EU-Gipfel in Brüssel Solidarität, Stabilität und Streit um Euro-Bonds

Stand: 16.12.2010 13:30 Uhr

Deutschland gegen Luxemburg - das war vor dem heutigen EU-Gipfel einer der Konflikte. Streitthema ist die Einführung von Euro-Bonds. Doch vor Beginn des Treffens setzten beide Seiten auf solidarische Töne. Denn im Ziel, der Stabilisierung der Eurozone, sind sich alle einig.

Von Wolfgang Landmesser, WDR-Hörfunkstudio Brüssel

Kurz vor dem Gipfel überwiegen die versöhnlichen Töne. Grundsätzlich gebe es gar keinen Konflikt zwischen ihm und Bundeskanzlerin Angela Merkel, so der luxemburgische Ministerpräsident Jean-Claude Juncker. Er setzt sich massiv für die sogenannten Euro-Bonds ein. Die Kanzlerin ist bisher strikt gegen gemeinsame Staatsanleihen in der Eurozone.

Aber die gemeinsame Richtung sei klar, sagte Juncker am Morgen der ARD. In dieser Frage gebe es "gar keinen Dissens zwischen den Mitgliedsstaaten der Eurozone oder zwischen Frau Merkel und mir". Er sei sehr dafür, in Europa und in der Eurozone "Solidität mit Solidarität in Einklang zu bringen".

Vorbereitung für neuen Krisenmechanismus

Erreichen will das die EU durch einen langfristigen Krisenfonds, den die Regierungschefs auf ihrem Gipfel absegnen wollen. Auf die Hilfen sollen Euroländer in Finanznot zurückgreifen können - auch nach 2013, wenn der jetzt geltende Rettungsschirm endet. Solidarität in der Eurozone ist auch für Merkel ein hohes Gut, machte sie in ihrer gestrigen Regierungserklärung deutlich. "Niemand in Europa wird fallen gelassen", betonte sie. "Europa gelingt gemeinsam und ich füge hinzu, Europa gelingt nur gemeinsam."

Andererseits pocht die Bundesregierung darauf, dass die Hilfen nur dann fließen, wenn gar nichts mehr geht. Und nur unter harten Sparauflagen. Außerdem haben die Deutschen durchgesetzt, dass der Vertrag von Lissabon ergänzt wird. "Die Gewährung finanzieller Hilfe unter dem Mechanismus unterliegt strikter Konditionalität", soll es laut Entwurf der Gipfelerklärung im entsprechenden Artikel heißen.

◆ **Aufgabe**: Warum setzten laut dem Lesetext zum EU-Gipfel beide Seiten trotz ihres Streits um Euro-Bonds vor Beginn des Treffens auf solidarische Töne? Antworte in ein bis drei Sätzen.

◆ **Datensatz**:
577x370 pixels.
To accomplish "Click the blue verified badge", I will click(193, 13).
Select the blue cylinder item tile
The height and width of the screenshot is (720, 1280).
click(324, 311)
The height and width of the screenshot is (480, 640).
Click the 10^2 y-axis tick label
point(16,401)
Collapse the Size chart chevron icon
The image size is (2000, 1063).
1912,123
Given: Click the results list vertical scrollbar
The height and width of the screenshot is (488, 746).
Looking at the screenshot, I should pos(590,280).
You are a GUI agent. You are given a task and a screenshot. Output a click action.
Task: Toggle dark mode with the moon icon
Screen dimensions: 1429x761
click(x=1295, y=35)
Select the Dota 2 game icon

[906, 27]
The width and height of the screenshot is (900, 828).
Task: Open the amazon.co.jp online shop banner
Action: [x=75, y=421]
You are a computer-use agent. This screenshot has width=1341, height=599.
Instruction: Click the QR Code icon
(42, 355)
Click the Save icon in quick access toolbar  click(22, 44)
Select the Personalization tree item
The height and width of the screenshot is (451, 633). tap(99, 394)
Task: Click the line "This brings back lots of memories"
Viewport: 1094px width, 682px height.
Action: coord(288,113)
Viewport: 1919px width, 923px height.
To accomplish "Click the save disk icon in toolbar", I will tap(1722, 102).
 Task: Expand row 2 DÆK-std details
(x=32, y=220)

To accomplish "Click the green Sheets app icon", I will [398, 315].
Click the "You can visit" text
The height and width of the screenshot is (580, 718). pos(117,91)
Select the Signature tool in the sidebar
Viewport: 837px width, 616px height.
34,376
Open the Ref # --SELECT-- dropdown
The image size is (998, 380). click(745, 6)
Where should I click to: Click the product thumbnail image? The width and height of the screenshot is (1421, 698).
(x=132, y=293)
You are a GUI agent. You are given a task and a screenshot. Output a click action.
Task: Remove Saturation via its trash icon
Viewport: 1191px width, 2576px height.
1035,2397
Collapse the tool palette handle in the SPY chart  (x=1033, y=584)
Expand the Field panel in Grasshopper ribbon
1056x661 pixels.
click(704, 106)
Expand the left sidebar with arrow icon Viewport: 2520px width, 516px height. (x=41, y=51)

◆ **Lösung**: Beim Ziel, der Stabilisierung der Eurozone, sind sich alle einig.